Johannesburg: Click: South Africa's last white president speaks about his friendship with Nelson Mandela. Click: Mandela and Archbishop Desmond Tutu, two anti-apartheid icons, pose with Tutu's grandchildren. Click: Mandela offers a self-deprecating memory in a handwritten note.
At a news conference in Johannesburg yesterday, Mandela's archivists and Google said their $1.25 million project to digitally preserve a record of the anti-apartheid leader's life is now online.
The project was first announced a year ago. Researchers — and anyone else — from around the world now have access to hundreds of documents, photographs and videos.
The archive has been launched with more than 1,900 entries, and more are being added.
"The Mandela Digital Archive Project shows how the Internet can help preserve historical heritage and make it available to the world," Steve Crossan, director of the Google Cultural Institute, said.
Similar Google projects have focused on the Dead Sea Scrolls and the Yad Vashem Holocaust materials.

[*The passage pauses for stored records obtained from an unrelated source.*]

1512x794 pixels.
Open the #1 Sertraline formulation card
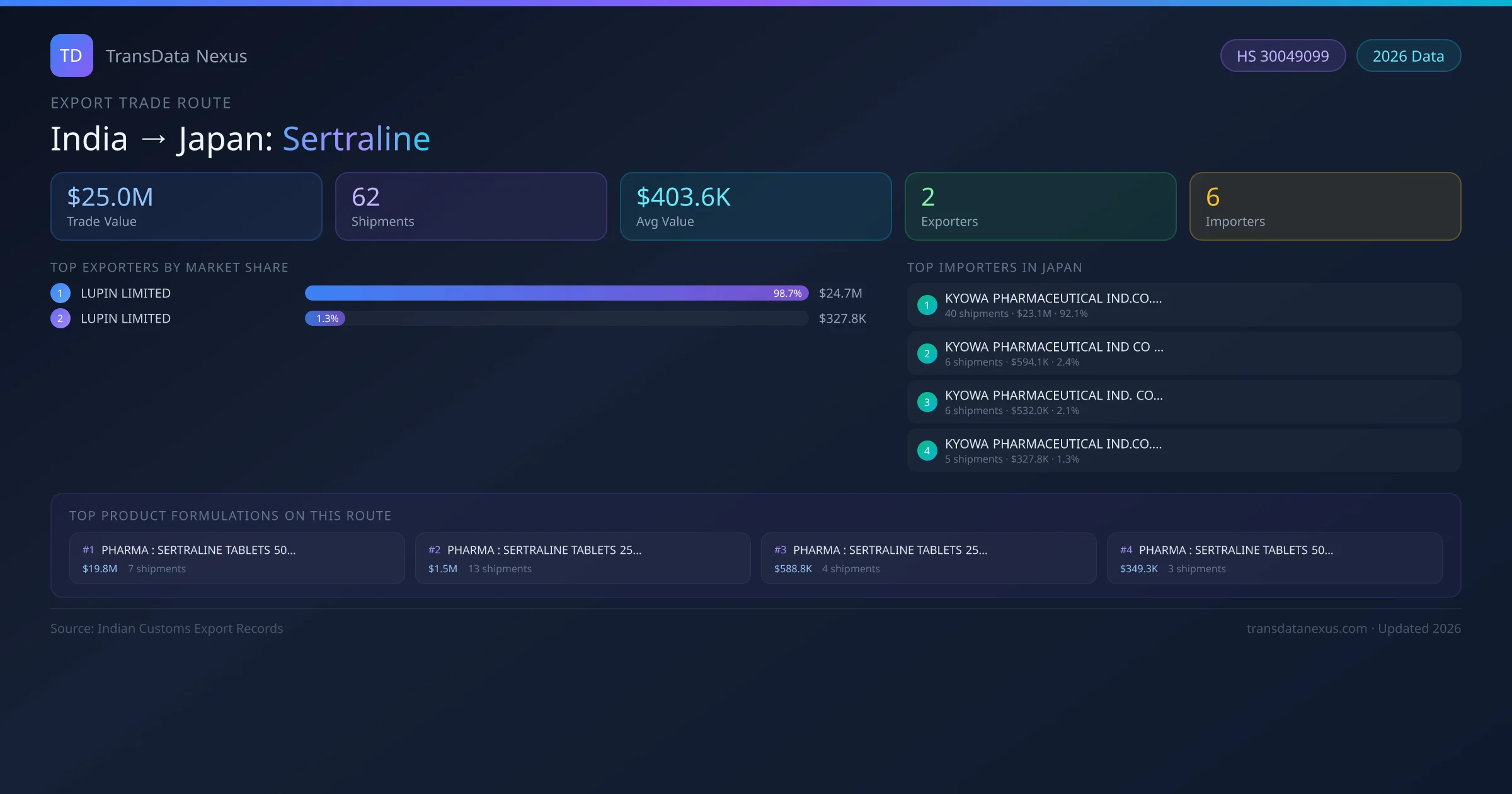tap(236, 558)
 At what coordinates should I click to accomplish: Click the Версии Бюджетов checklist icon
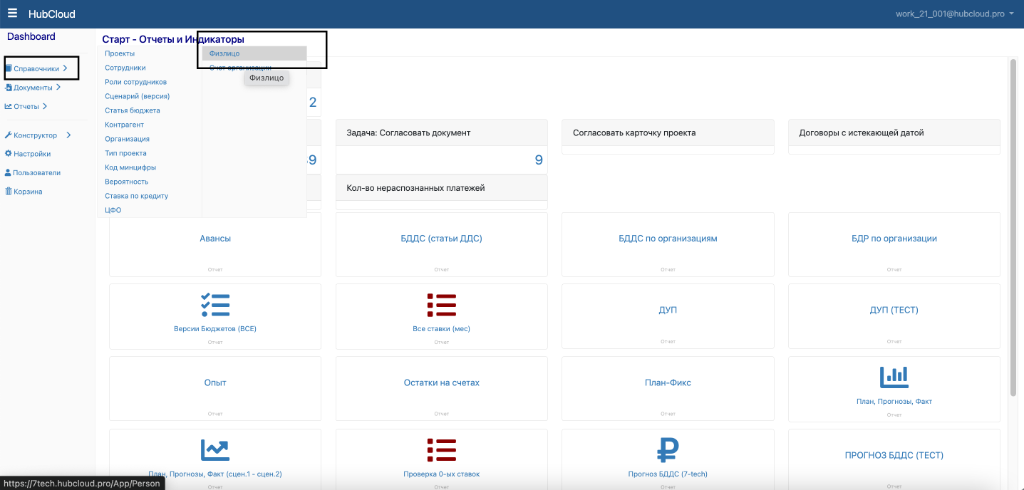[215, 305]

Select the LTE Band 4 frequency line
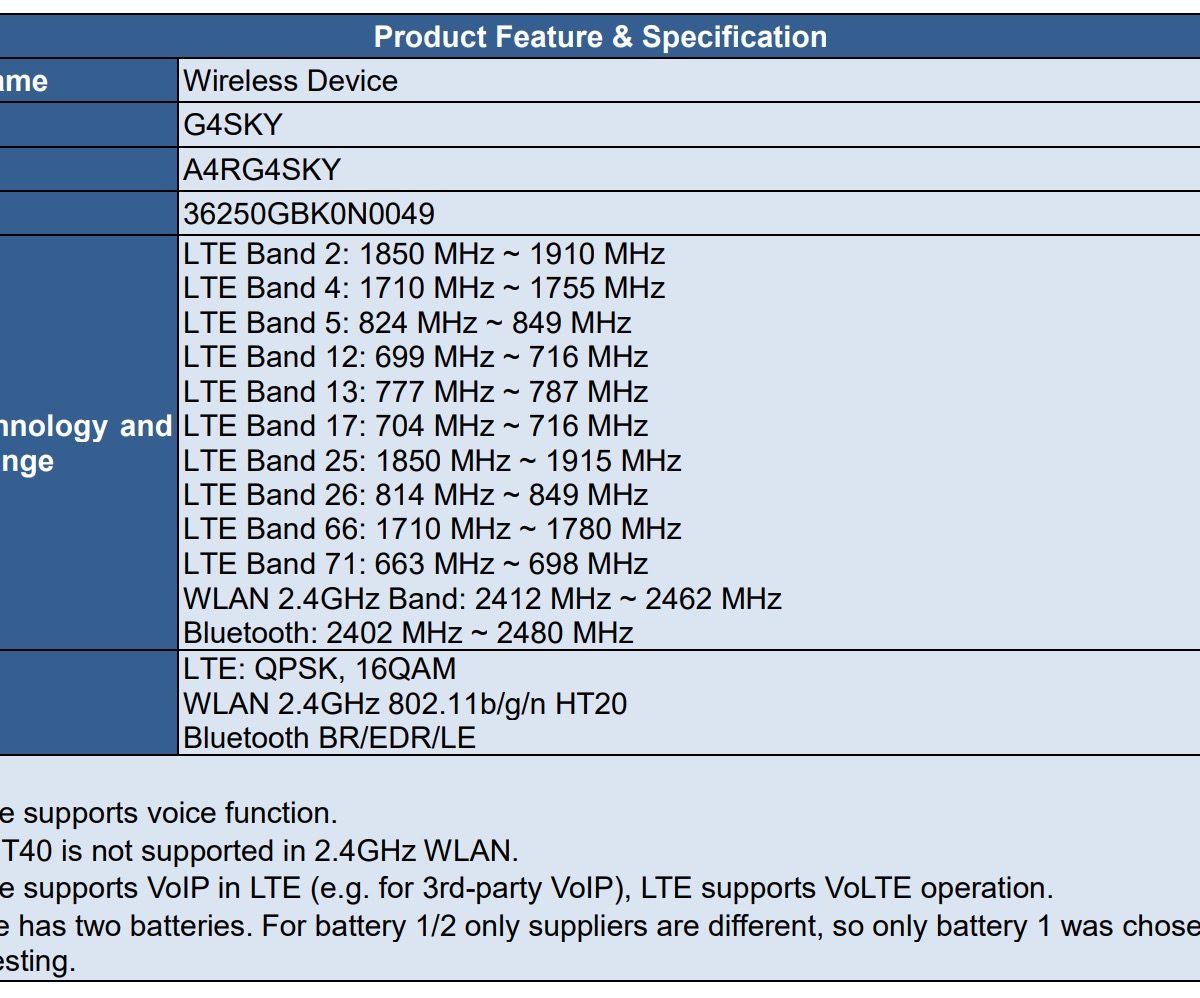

Mandela, who spent 27 years in prison for fighting against racist rule, became South Africa's first black president in 1994 and served one five-year term. He now is officially retired and last appeared in public in July 2010.

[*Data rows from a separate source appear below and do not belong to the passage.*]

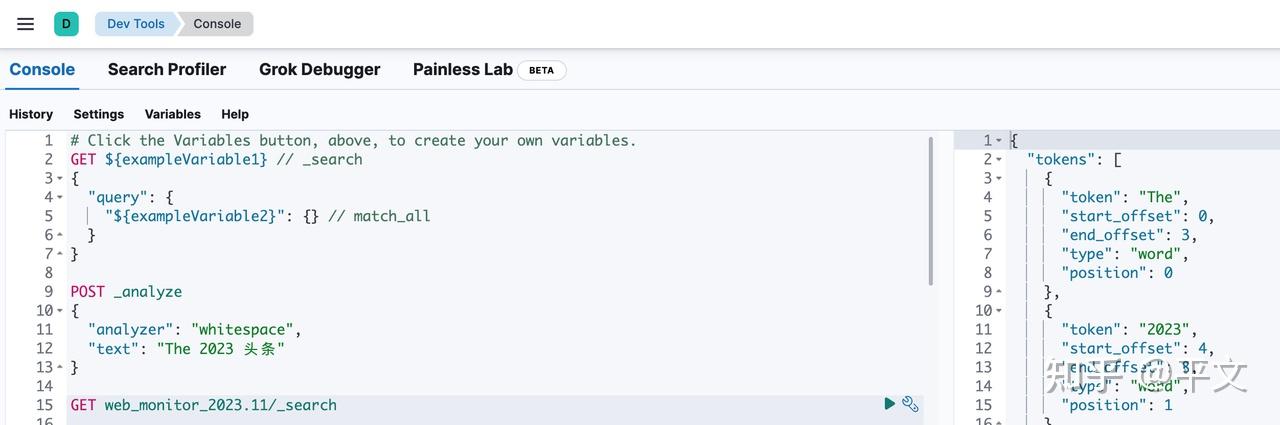This screenshot has width=1280, height=425.
Task: Select the Painless Lab tab
Action: (462, 70)
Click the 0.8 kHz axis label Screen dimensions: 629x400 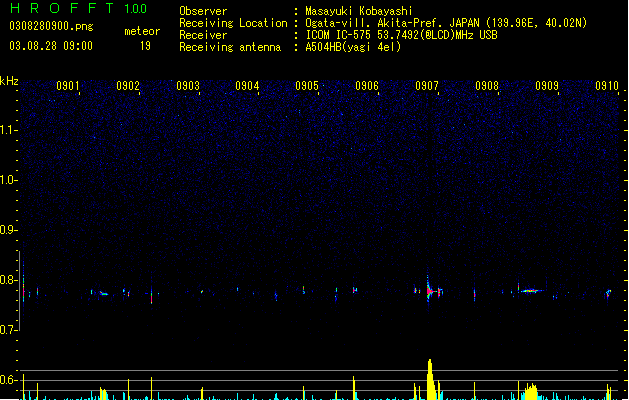9,280
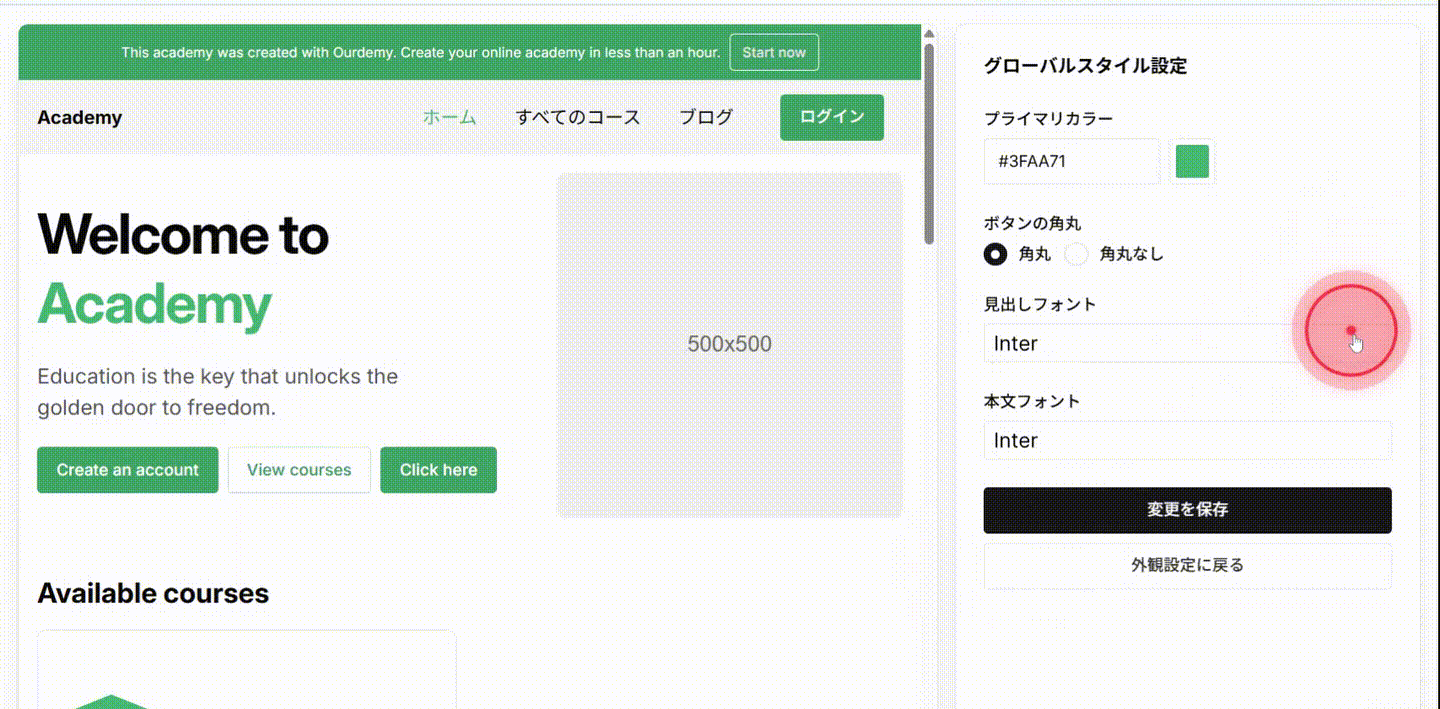1440x709 pixels.
Task: Edit the #3FAA71 color code field
Action: pos(1071,161)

Mandela inaugurated his memory centre in 2004 as part of his charity and development foundation. The centre houses an archive and hosts conferences and other events to promote justice and reconciliation worldwide.
Verne Harris of the Nelson Mandela Centre of Memory said seeing the efforts of his centre and Google realised "is invigorating."
In one video, former President F.W. de Klerk, who shared the 1993 Nobel Peace Prize with Mandela for negotiating himself out of power, recalled being asked to address parliament alongside Mandela in 2004.
It was the 10th anniversary of the day Mandela became South Africa's first black president. Mandela took de Klerk's arm as lawmakers applauded.